Using recent sources the issue happends during each shutdown of the system, causing the root fs to be fsck'ed during the next reboot.
>Fix:
N/A

>Audit-Trail:
From: Palle Lyckegaard <palle@lyckegaard.dk>
To: gnats-bugs@netbsd.org
Cc: 
Subject: Re: port-sparc64/57350: Panic during shutdown on sun fire v445
 system
Date: Thu, 13 Apr 2023 19:13:43 +0000 (UTC)

 Looks like PR 51133 is very similar

 On Thu, 13 Apr 2023, gnats-admin@netbsd.org wrote:

 > Date: Thu, 13 Apr 2023 15:40:00 +0000 (UTC)
 > From: gnats-admin@netbsd.org
 > Reply-To: gnats-bugs@netbsd.org
 > To: palle@lyckegaard.dk
 > Subject: Re: port-sparc64/57350: Panic during shutdown on sun fire v445 system
 > 
 > Thank you very much for your problem report.
 > It has the internal identification `port-sparc64/57350'.
 > The individual assigned to look at your
 > report is: port-sparc64-maintainer.
 >
 >> Category:       port-sparc64
 >> Responsible:    port-sparc64-maintainer
 >> Synopsis:       Panic during shutdown on sun fire v445 system
 >> Arrival-Date:   Thu Apr 13 15:40:00 +0000 2023
 >
 >

From: Taylor R Campbell <riastradh@NetBSD.org>
To: palle@lyckegaard.dk
Cc: gnats-bugs@NetBSD.org
Subject: Re: port-sparc64/57350: Panic during shutdown on sun fire v445 system
Date: Thu, 13 Apr 2023 20:14:37 +0000

 > [ 118.9048802] panic: mutex_vector_enter,511: uninitialized lock (lock=3D=
 0x108643018, from=3D01645508)

 Do you have netbsd.gdb?  Can you get `list *(0x01645508)' output from
 it in gdb?  Is 0x01645508 a reasonable kernel text address on sparc64?

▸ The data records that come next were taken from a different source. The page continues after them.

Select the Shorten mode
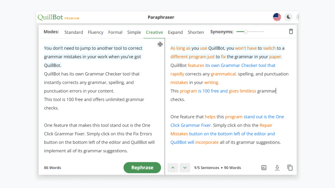The image size is (335, 188). pyautogui.click(x=196, y=32)
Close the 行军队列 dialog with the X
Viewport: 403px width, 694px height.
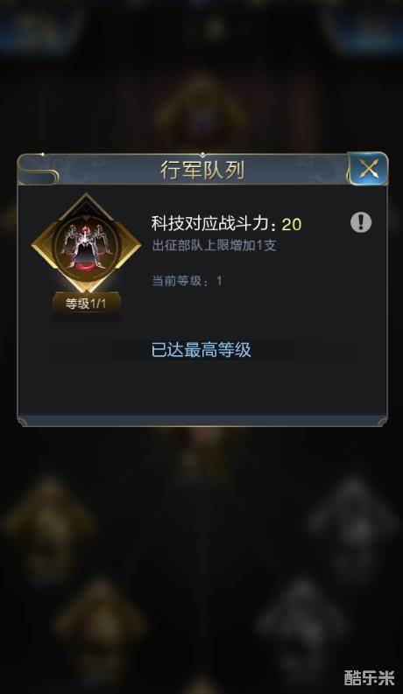pyautogui.click(x=368, y=169)
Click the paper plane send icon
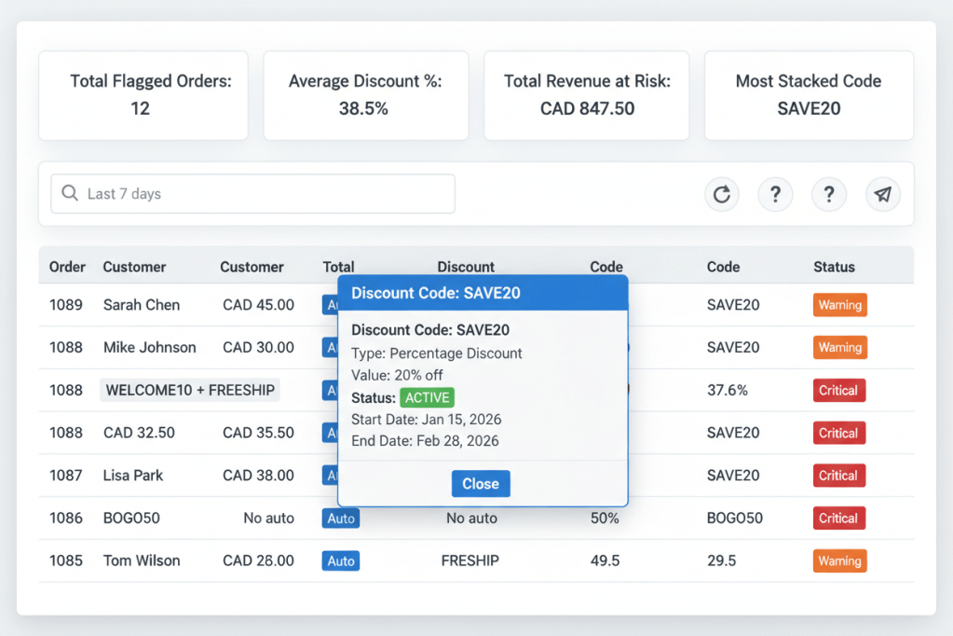953x636 pixels. pyautogui.click(x=883, y=194)
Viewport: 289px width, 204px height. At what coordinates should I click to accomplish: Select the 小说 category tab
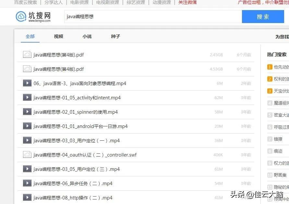(87, 37)
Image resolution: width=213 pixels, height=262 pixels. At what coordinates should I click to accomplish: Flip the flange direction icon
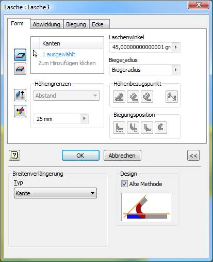tap(20, 95)
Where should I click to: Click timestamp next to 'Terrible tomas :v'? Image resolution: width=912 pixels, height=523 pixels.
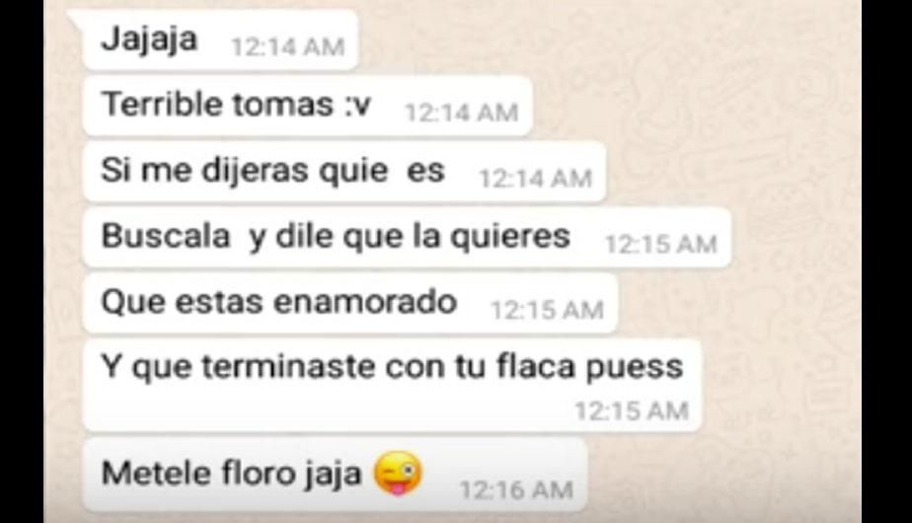pyautogui.click(x=462, y=112)
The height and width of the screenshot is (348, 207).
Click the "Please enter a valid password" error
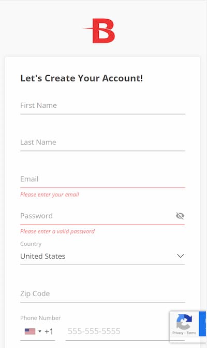click(x=57, y=231)
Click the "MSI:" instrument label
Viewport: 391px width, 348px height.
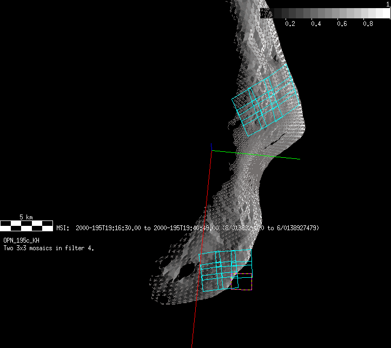63,228
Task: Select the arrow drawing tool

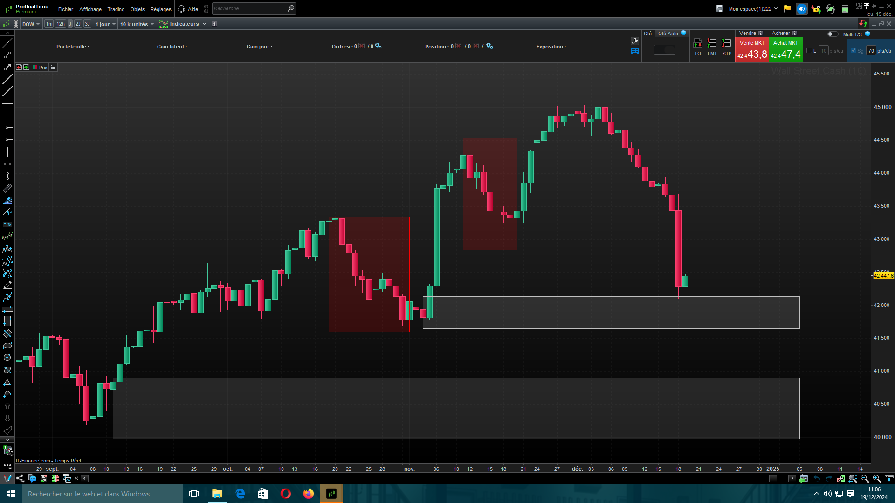Action: [x=7, y=67]
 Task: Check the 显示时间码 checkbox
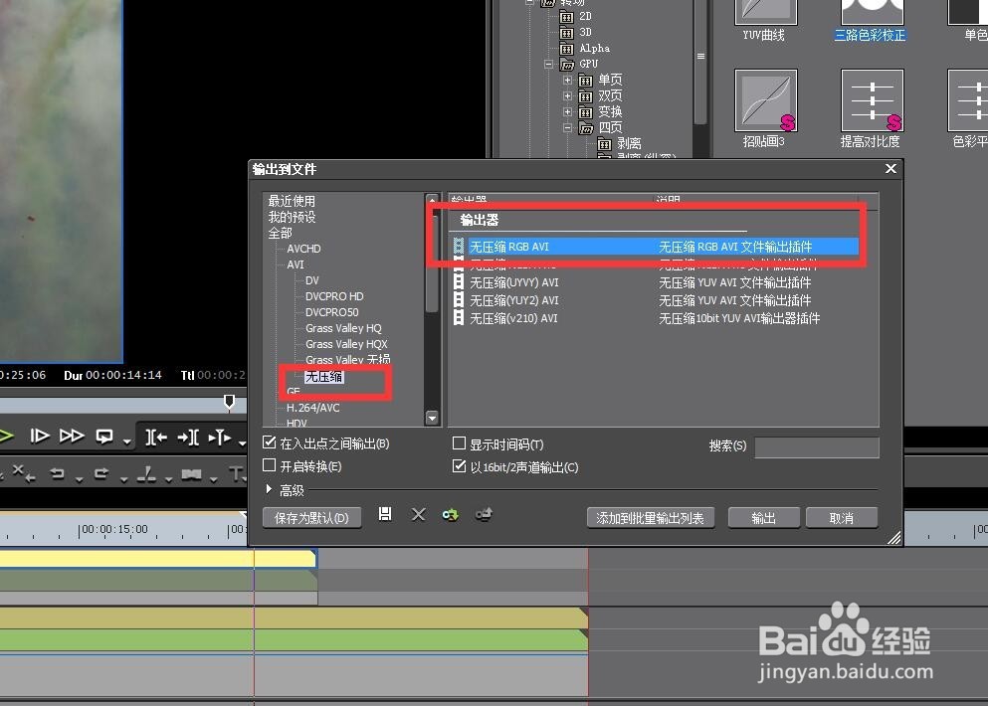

 > [ 118.9048802] cpu0: Begin traceback...
 > [ 118.9048802] cpu0: End traceback...

 Seems bad.  Do stack traces work on this machine normally?  Can you
 test with `sysctl -w debug.crashme_enable=3D1 debug.crashme.panic=3D1'?
 (This will deliberately panic the system.)

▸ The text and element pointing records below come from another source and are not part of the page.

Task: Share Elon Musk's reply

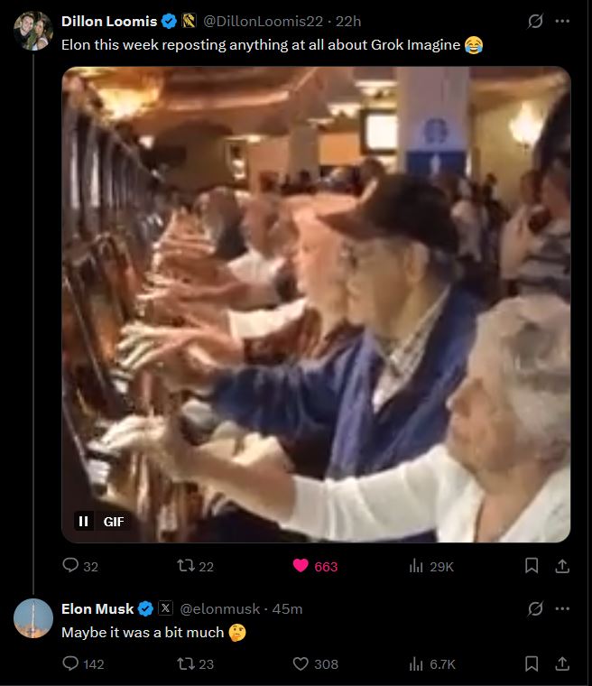Action: pyautogui.click(x=562, y=663)
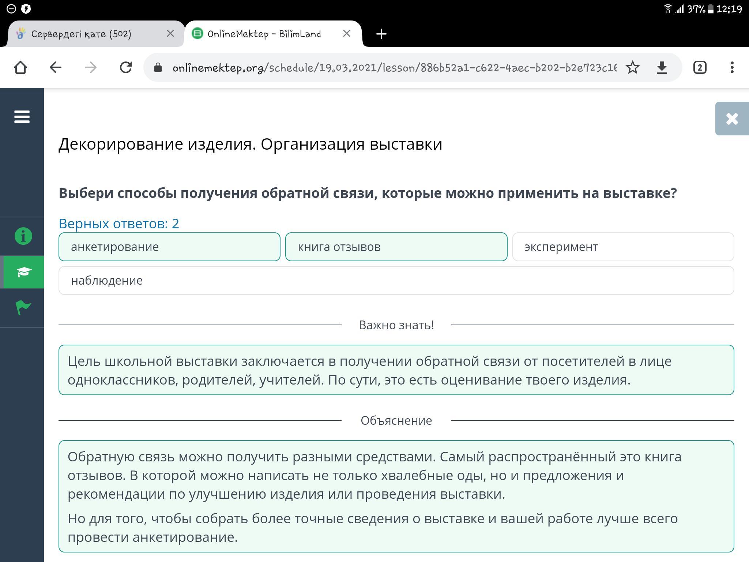Switch to the Сервердегі қате (502) tab
Image resolution: width=749 pixels, height=562 pixels.
pyautogui.click(x=81, y=34)
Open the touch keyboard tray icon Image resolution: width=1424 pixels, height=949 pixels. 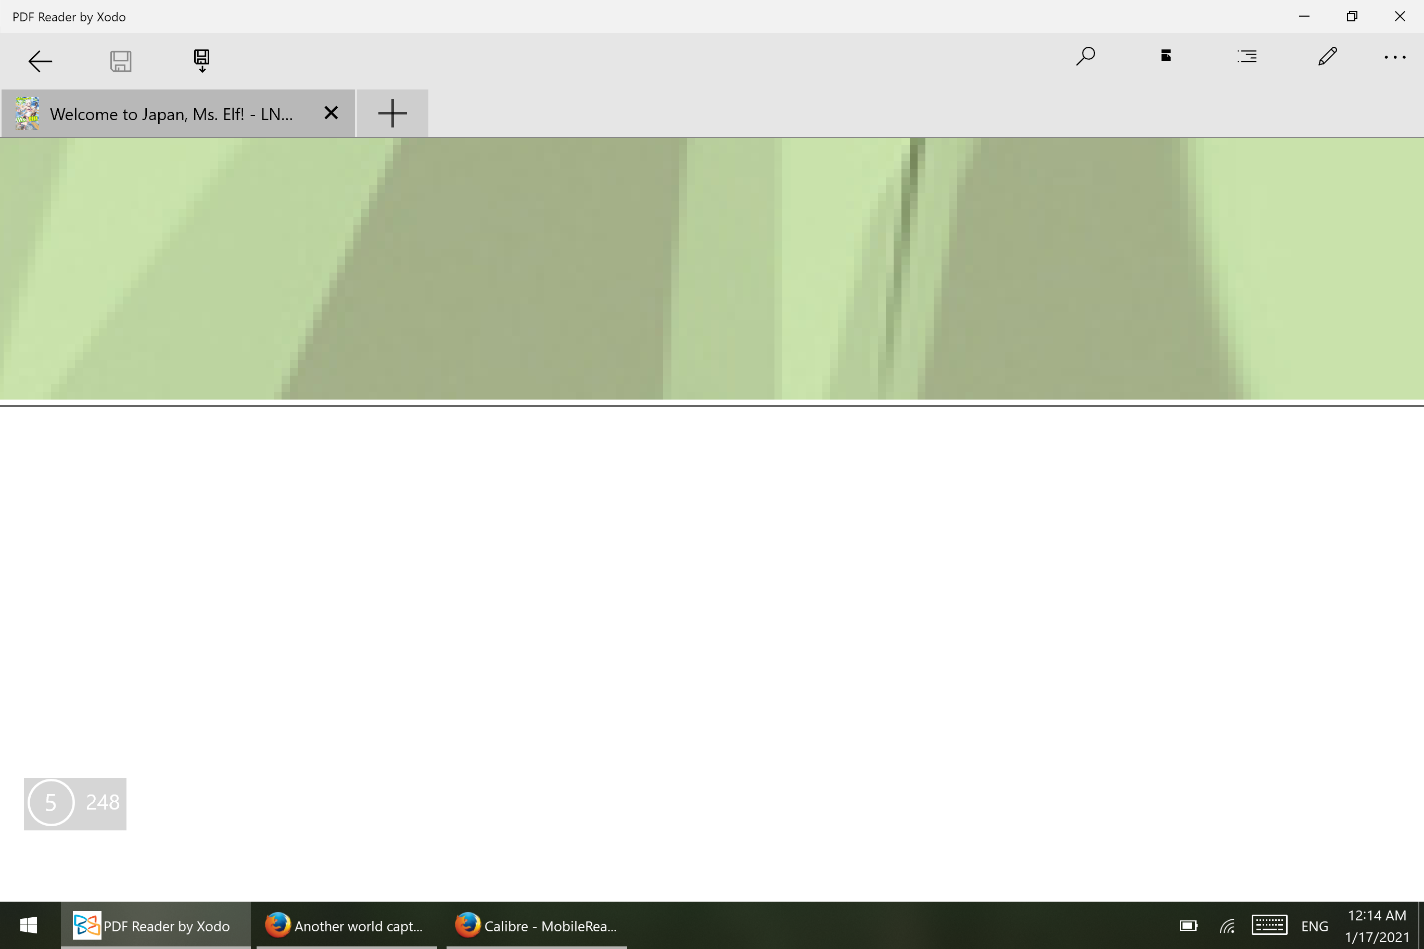pyautogui.click(x=1268, y=925)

 > [ 119.1579070] Mutex error: mutex_vector_enter,511: assertion failed: !cp=
 u_intr_p()
 > [ 119.1579070] lock address : netbsd:xc_high_pri

 Looks like something is trying to issue a cross-call from interrupt
 context.  I wonder what could be doing that?  Too bad we don't have a
 stack trace...

From: Palle Lyckegaard <palle@lyckegaard.dk>
To: gnats-bugs@netbsd.org
Cc: 
Subject: Re: port-sparc64/57350: Panic during shutdown on sun fire v445
 system
Date: Mon, 17 Apr 2023 19:17:16 +0000 (UTC)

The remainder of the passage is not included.